# [SUPPLIED MATERIAL]

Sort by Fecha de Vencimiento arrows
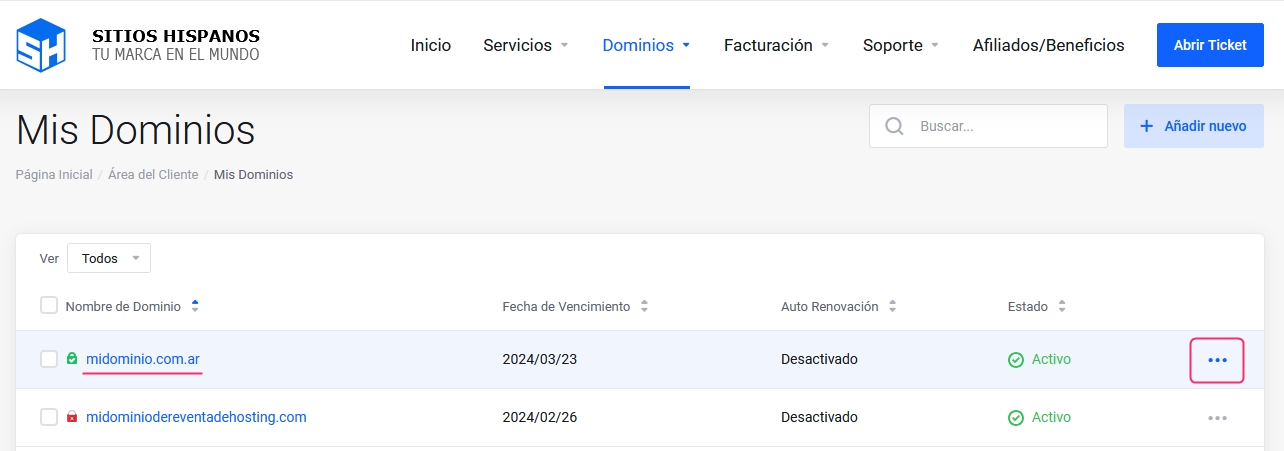This screenshot has width=1284, height=451. pos(644,306)
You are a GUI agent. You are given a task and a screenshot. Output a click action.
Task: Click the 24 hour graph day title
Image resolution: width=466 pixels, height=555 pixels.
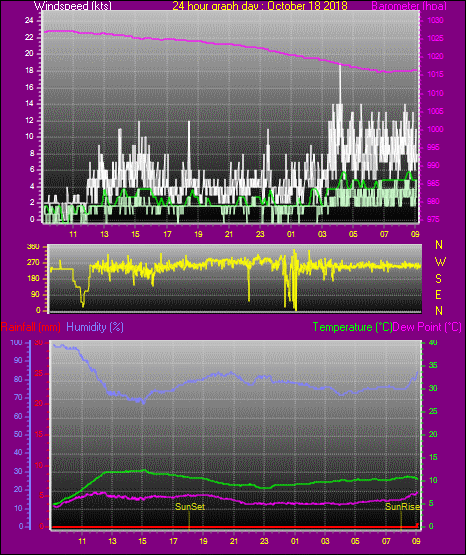(260, 6)
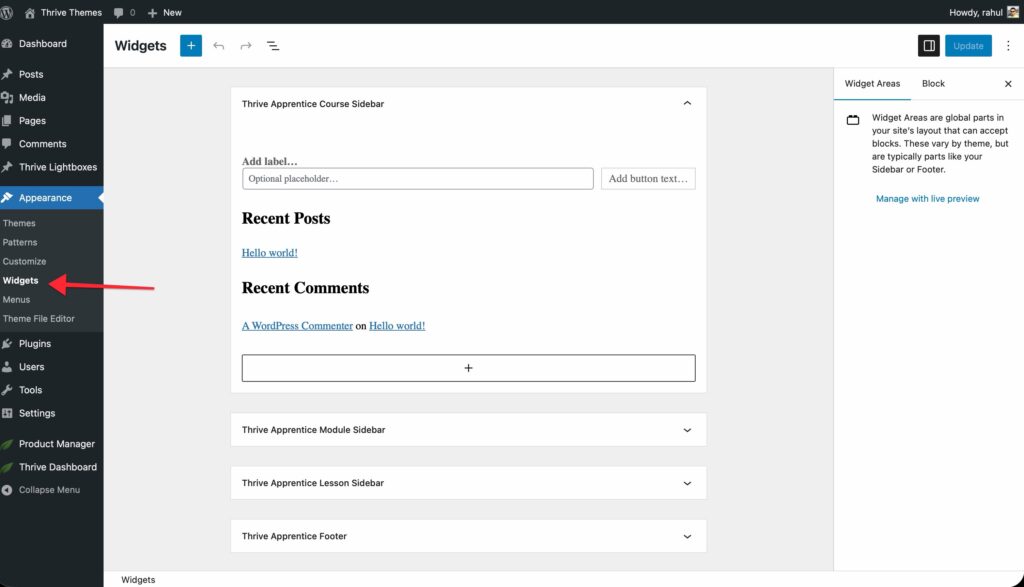Image resolution: width=1024 pixels, height=587 pixels.
Task: Expand the Thrive Apprentice Footer area
Action: [x=686, y=536]
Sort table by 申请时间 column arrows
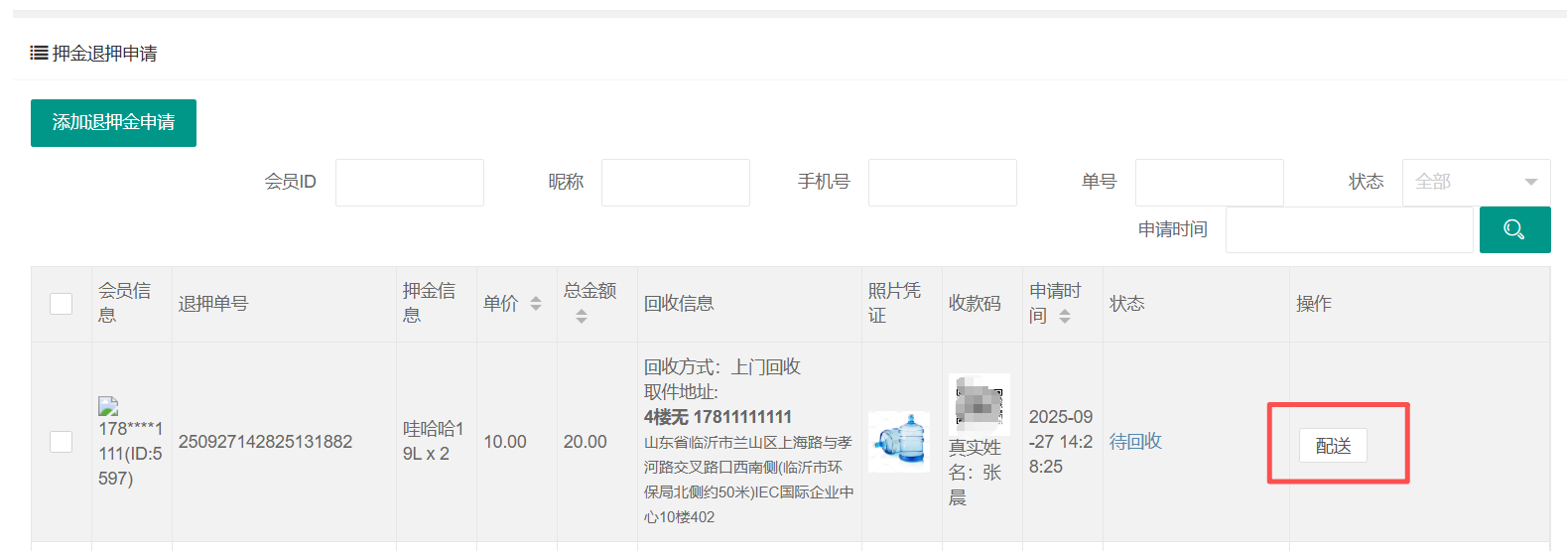This screenshot has height=560, width=1568. click(1065, 316)
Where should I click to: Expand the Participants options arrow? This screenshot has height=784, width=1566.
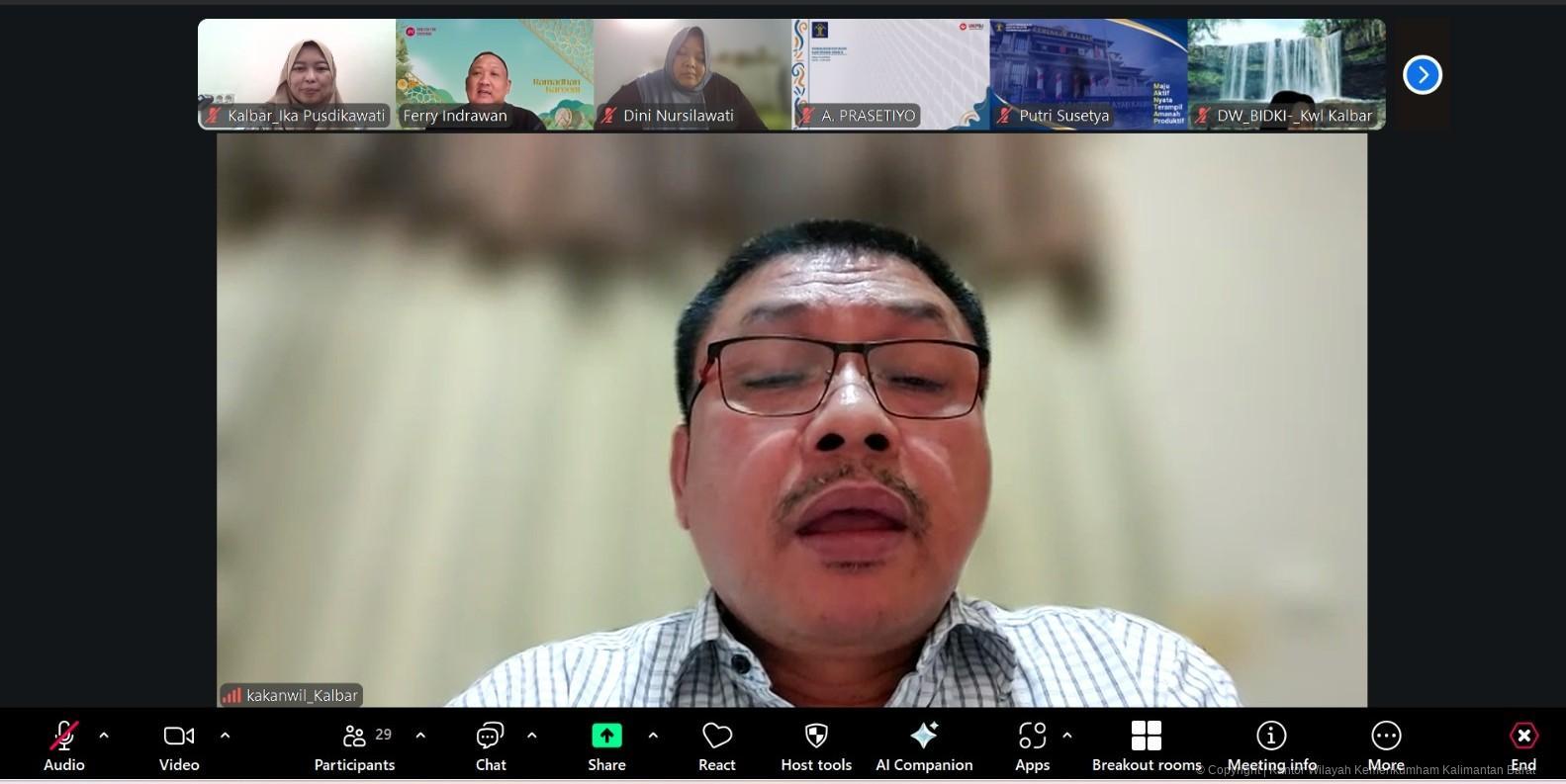click(x=420, y=736)
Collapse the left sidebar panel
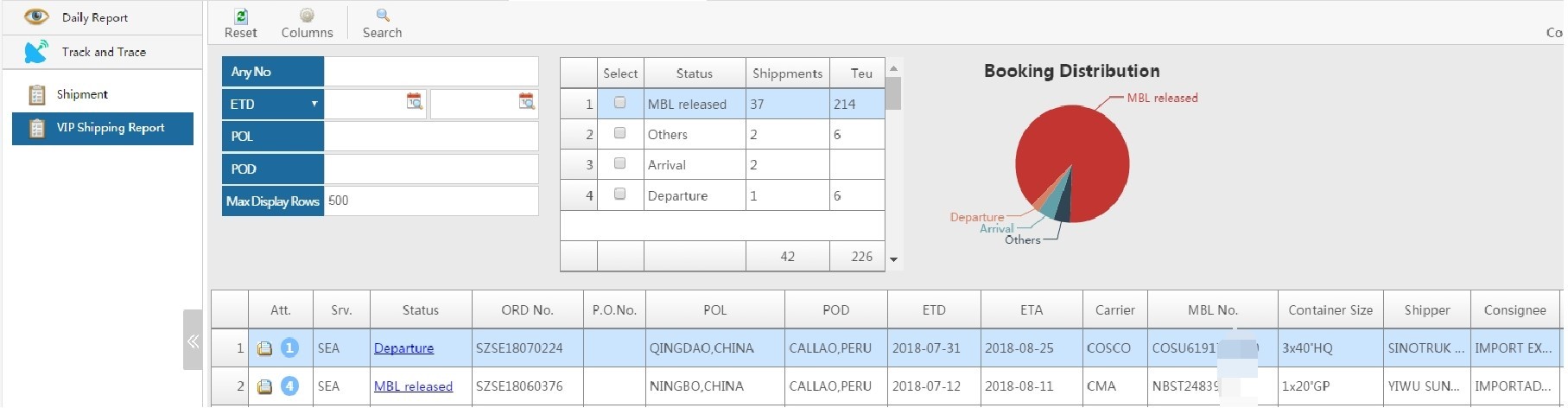The width and height of the screenshot is (1568, 408). click(193, 341)
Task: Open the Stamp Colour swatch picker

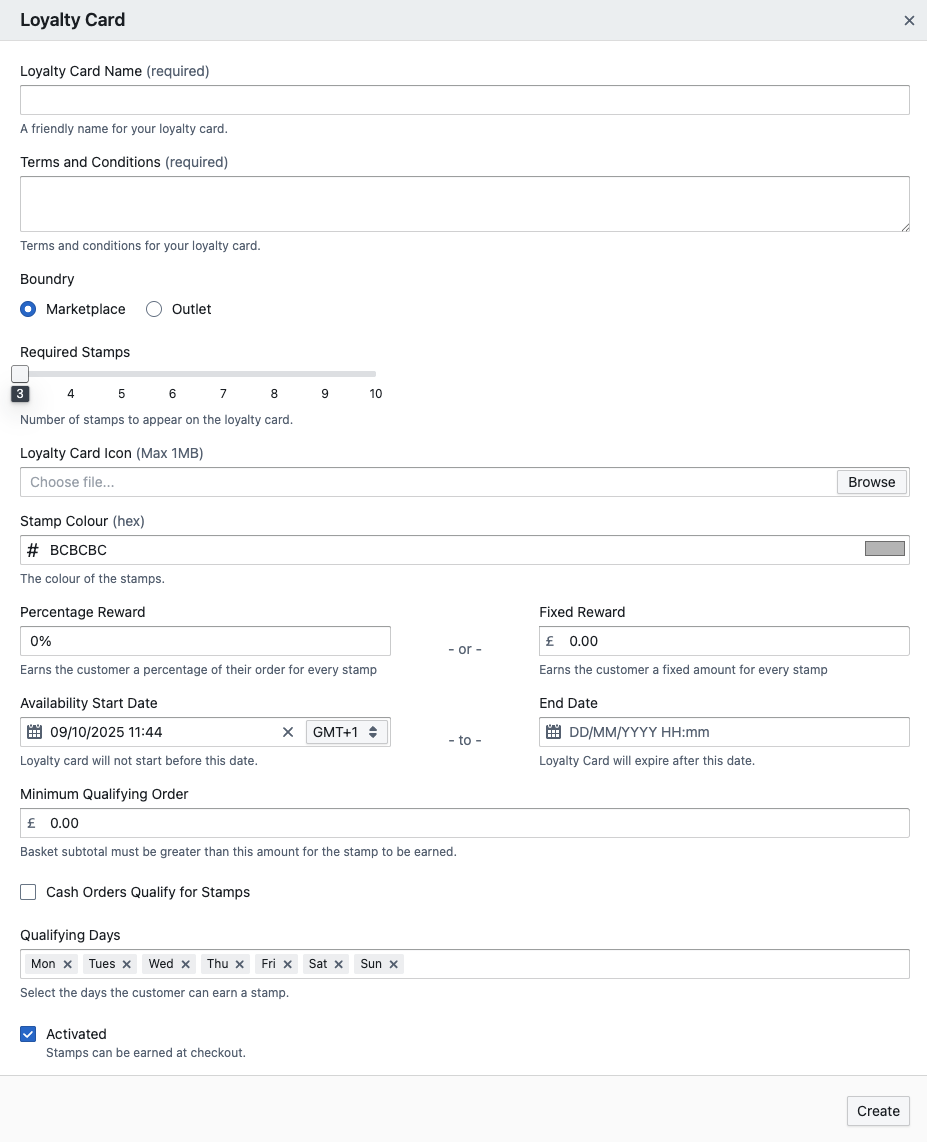Action: coord(884,549)
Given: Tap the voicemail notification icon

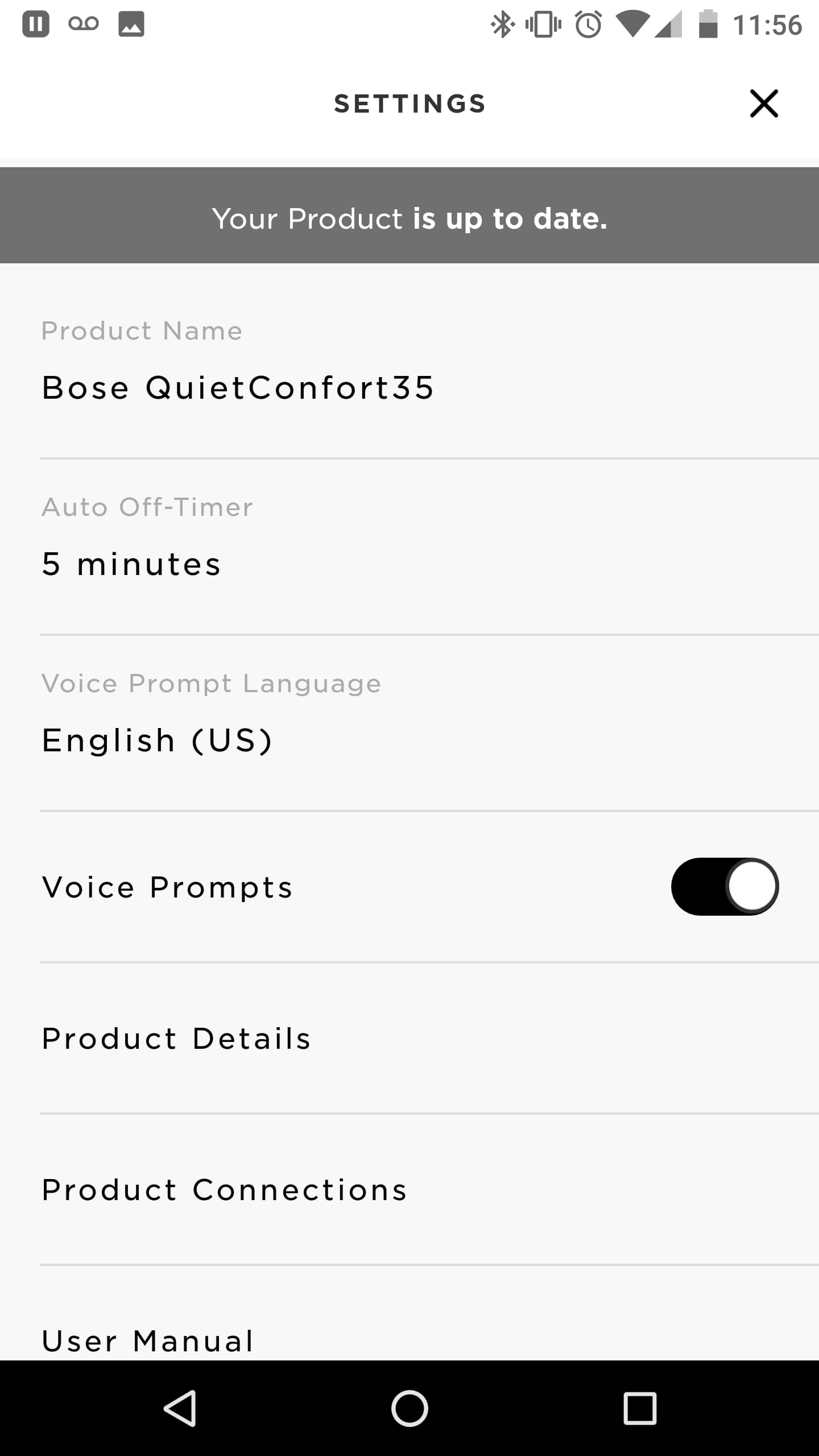Looking at the screenshot, I should 84,24.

# [EXERCISE DIRECTIONS]
Apart from the images, print all the material above exactly as given.

# [ANSWER TO THIS EXERCISE]
Sort by Fecha de Vencimiento arrows
This screenshot has width=1284, height=451. pos(644,306)
You are a GUI agent. You are given a task and a screenshot. Output a click action.
Task: Click the 24 hour graph day title
Image resolution: width=466 pixels, height=555 pixels.
(260, 6)
Image resolution: width=1024 pixels, height=587 pixels.
Task: Expand the Thrive Apprentice Footer area
Action: [x=686, y=536]
Sort table by 申请时间 column arrows
This screenshot has height=560, width=1568. click(1065, 316)
Where should I click to: Expand the Participants options arrow? This screenshot has height=784, width=1566.
click(x=420, y=736)
Collapse the left sidebar panel
The width and height of the screenshot is (1568, 408). click(193, 341)
Task: Open the Stamp Colour swatch picker

Action: coord(884,549)
Given: Tap the voicemail notification icon

Looking at the screenshot, I should 84,24.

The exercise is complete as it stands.